» **Aim**:
Rewrite all the records below, replacing "GUI agent" with "interface agent" and keeping everything else unchanged. Leave the pictures out of your answer.

****************

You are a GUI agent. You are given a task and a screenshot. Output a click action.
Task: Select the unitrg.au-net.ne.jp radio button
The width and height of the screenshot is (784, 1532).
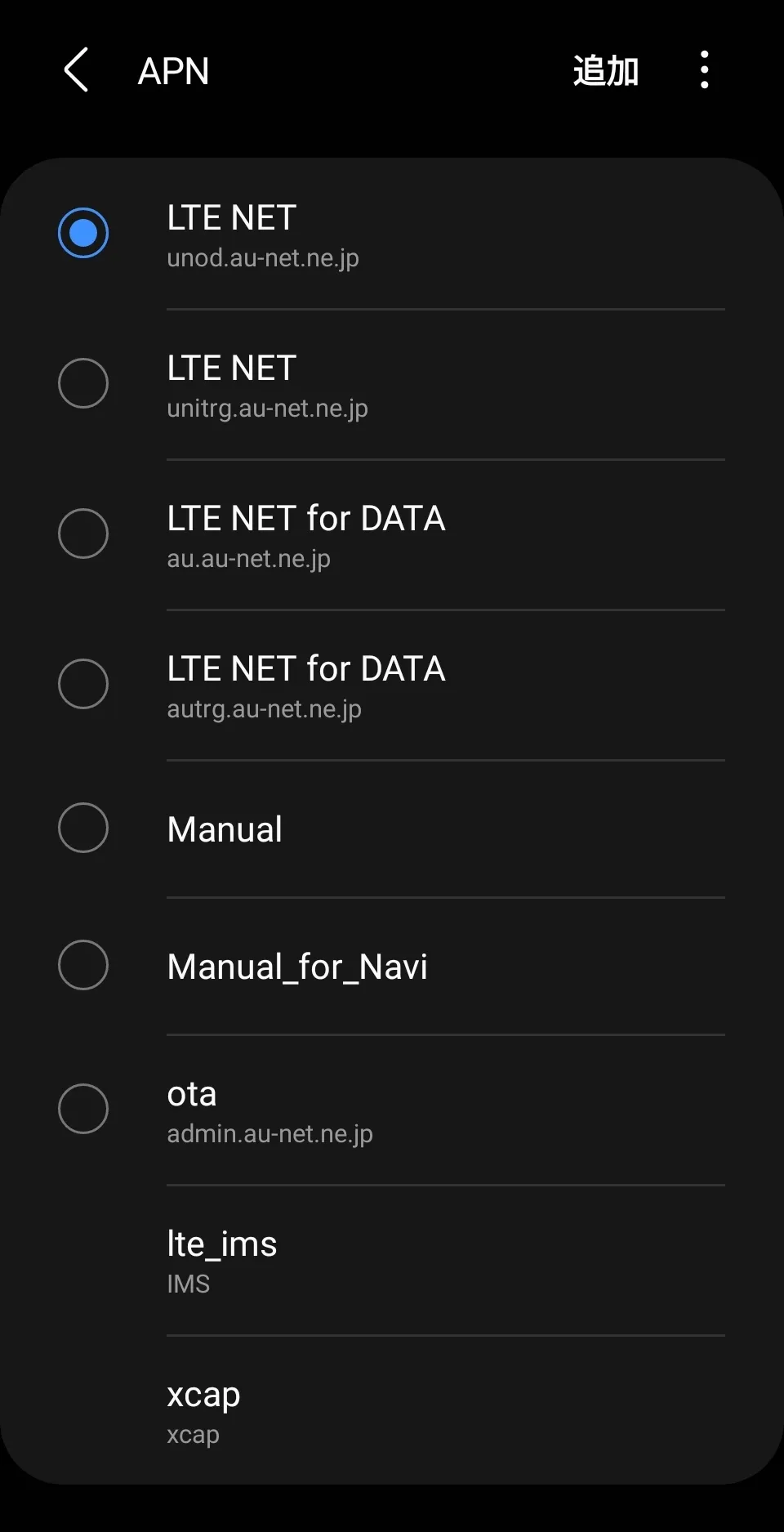(x=83, y=383)
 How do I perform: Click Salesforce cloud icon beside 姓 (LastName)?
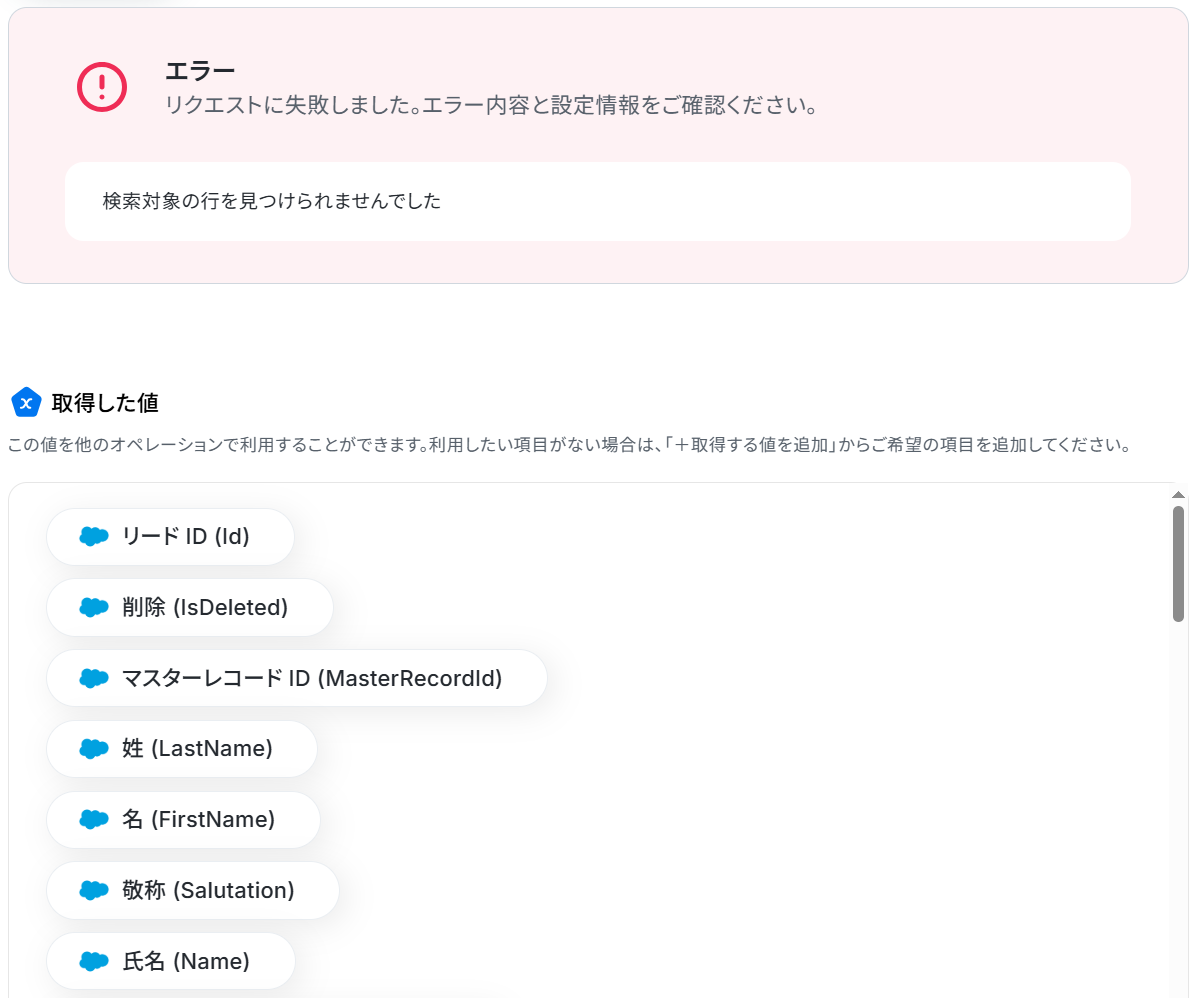(x=94, y=749)
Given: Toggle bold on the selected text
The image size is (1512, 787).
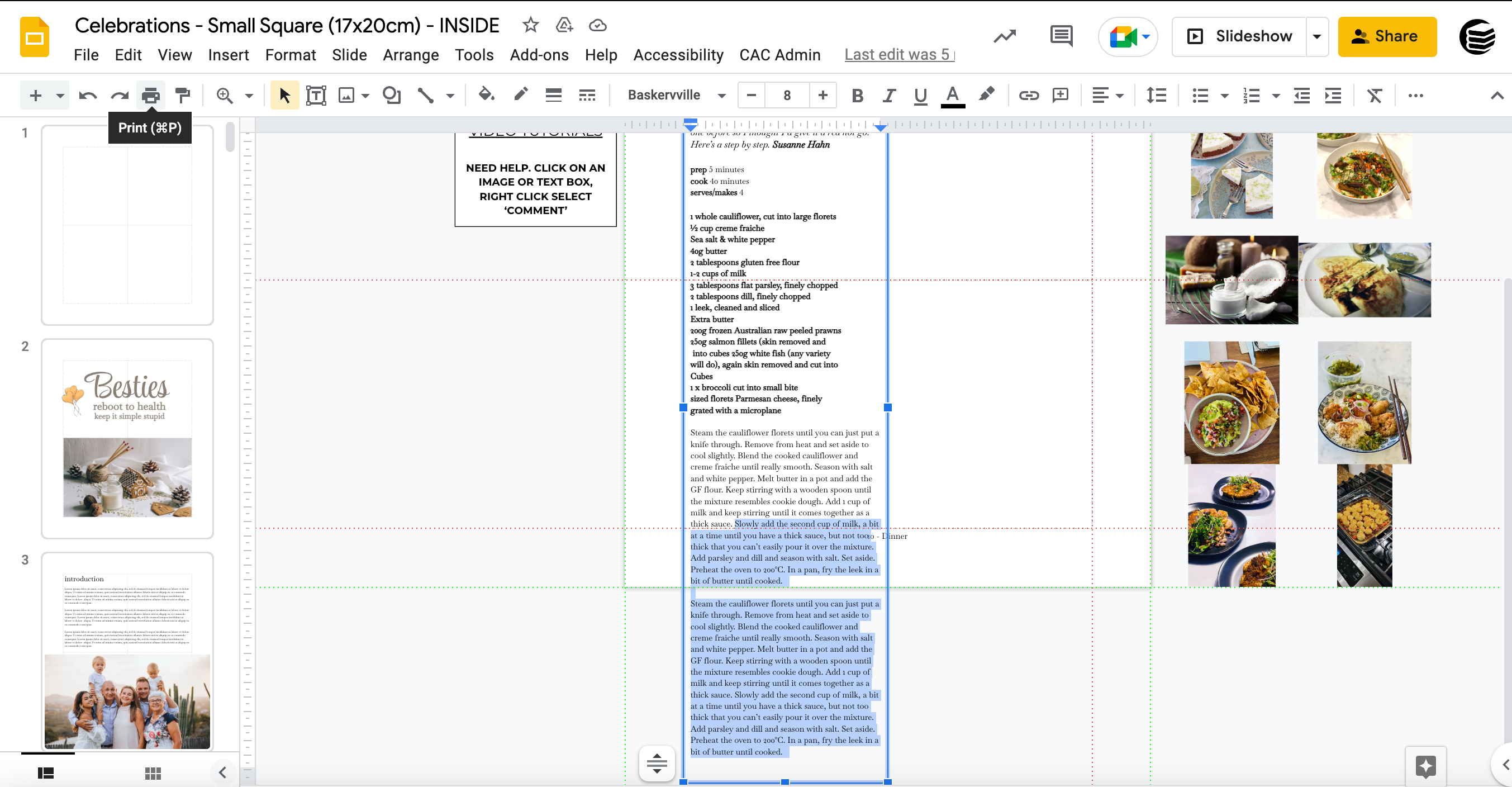Looking at the screenshot, I should click(858, 94).
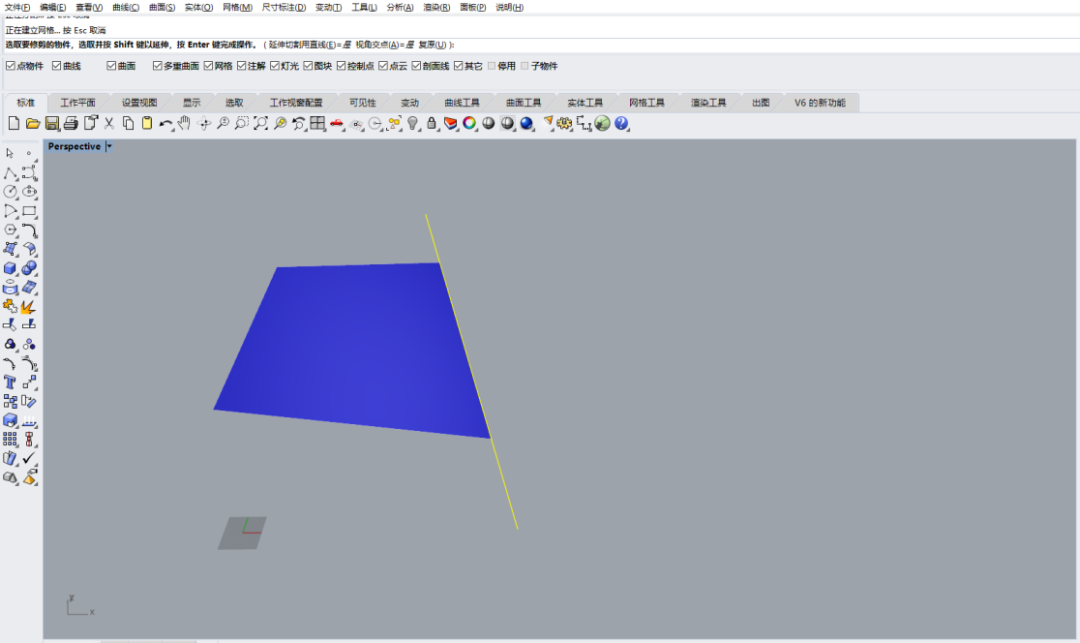The image size is (1080, 643).
Task: Open the Perspective viewport dropdown arrow
Action: pos(109,146)
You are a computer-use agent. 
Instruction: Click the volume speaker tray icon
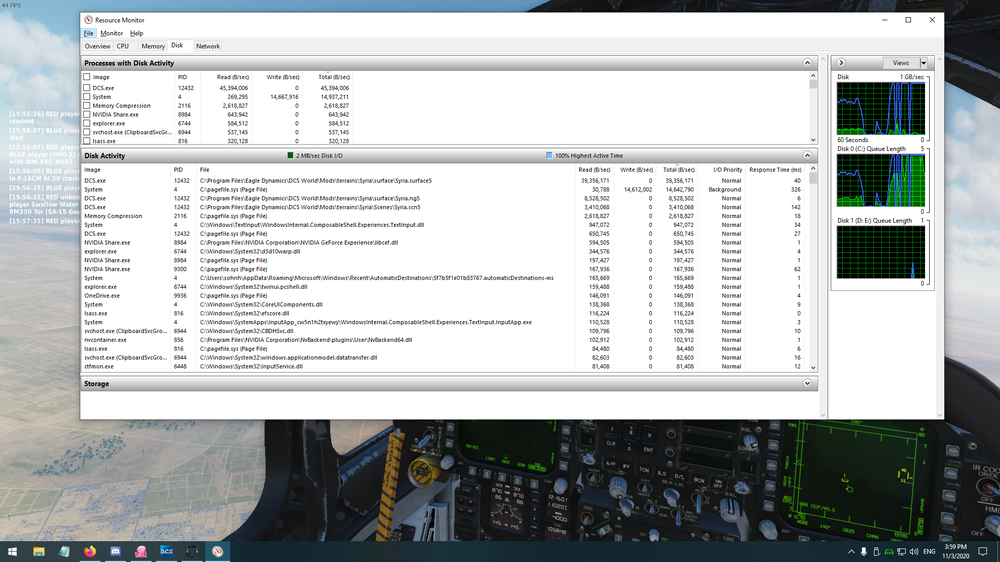click(x=914, y=551)
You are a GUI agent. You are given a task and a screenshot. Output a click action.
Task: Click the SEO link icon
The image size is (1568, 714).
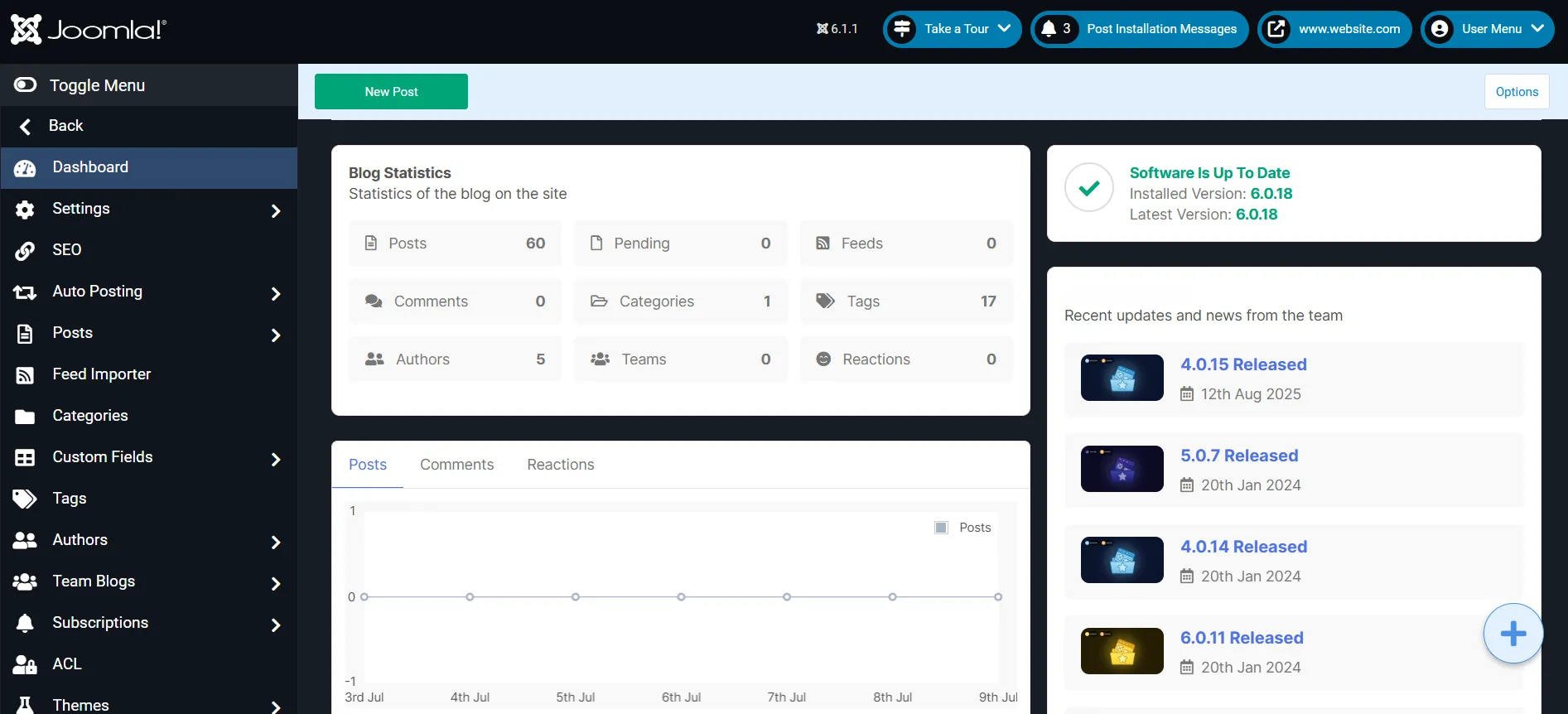[x=25, y=250]
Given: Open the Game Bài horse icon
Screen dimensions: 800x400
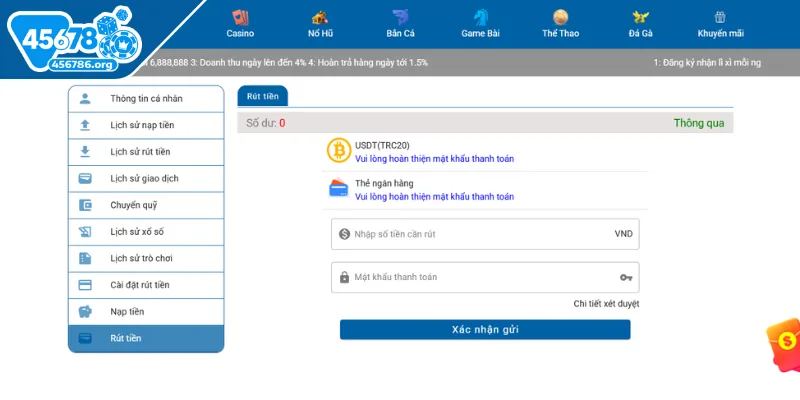Looking at the screenshot, I should click(481, 17).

****************

» **Reply**:
You are a interface agent. You are given a task and a screenshot. Output a click action.
Task: Select the unitrg.au-net.ne.jp radio button
The width and height of the screenshot is (784, 1532).
(x=83, y=383)
 How do I perform: Click Salesforce cloud icon beside 姓 (LastName)?
(x=94, y=749)
Given: Toggle bold on the selected text
The image size is (1512, 787).
Looking at the screenshot, I should click(858, 94).
The image size is (1080, 643).
Task: Open the Perspective viewport dropdown arrow
Action: pos(109,146)
You are a computer-use agent. 
Instruction: Click the volume speaker tray icon
click(x=914, y=551)
You are a interface agent. You are given a task and a screenshot. Output a click action.
Task: Click the SEO link icon
The image size is (1568, 714).
[x=25, y=250]
Given: Open the Game Bài horse icon
Screen dimensions: 800x400
Looking at the screenshot, I should click(481, 17).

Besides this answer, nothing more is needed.